Defense of Word-level Adversarial Attacks via Random Substitution Encoding
This addresses a critical security issue for NLP models vulnerable to subtle adversarial attacks, representing an incremental improvement as it builds on existing defense gaps.
The paper tackles the problem of defending against word-level adversarial attacks in NLP by proposing a Random Substitution Encoding (RSE) framework, which integrates a random substitution encoder during training to protect models from synonym substitution attacks, showing effectiveness across various base and attack models in text classification tasks.

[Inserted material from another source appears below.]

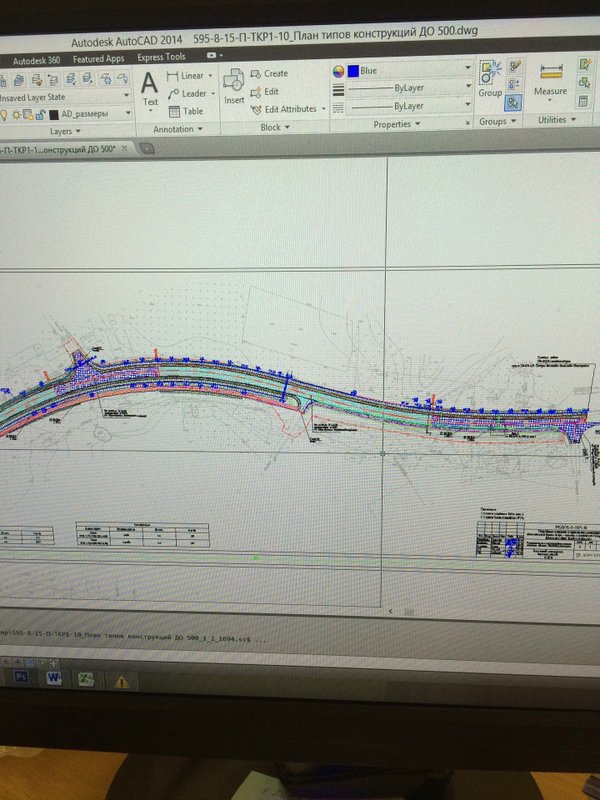Click the Linear dimension tool
This screenshot has height=800, width=600.
189,76
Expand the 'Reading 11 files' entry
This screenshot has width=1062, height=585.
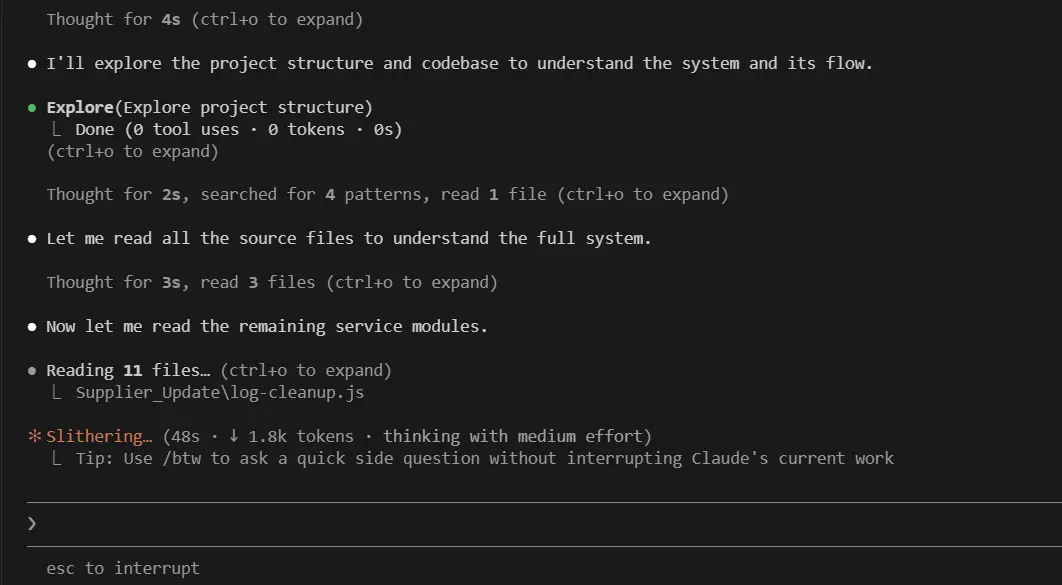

The adversarial attacks against deep neural networks on computer vision tasks have spawned many new technologies that help protect models from avoiding false predictions. Recently, word-level adversarial attacks on deep models of Natural Language Processing (NLP) tasks have also demonstrated strong power, e.g., fooling a sentiment classification neural network to make wrong decisions. Unfortunately, few previous literatures have discussed the defense of such word-level synonym substitution based attacks since they are hard to be perceived and detected. In this paper, we shed light on this problem and propose a novel defense framework called Random Substitution Encoding (RSE), which introduces a random substitution encoder into the training process of original neural networks. Extensive experiments on text classification tasks demonstrate the effectiveness of our framework on defense of word-level adversarial attacks, under various base and attack models.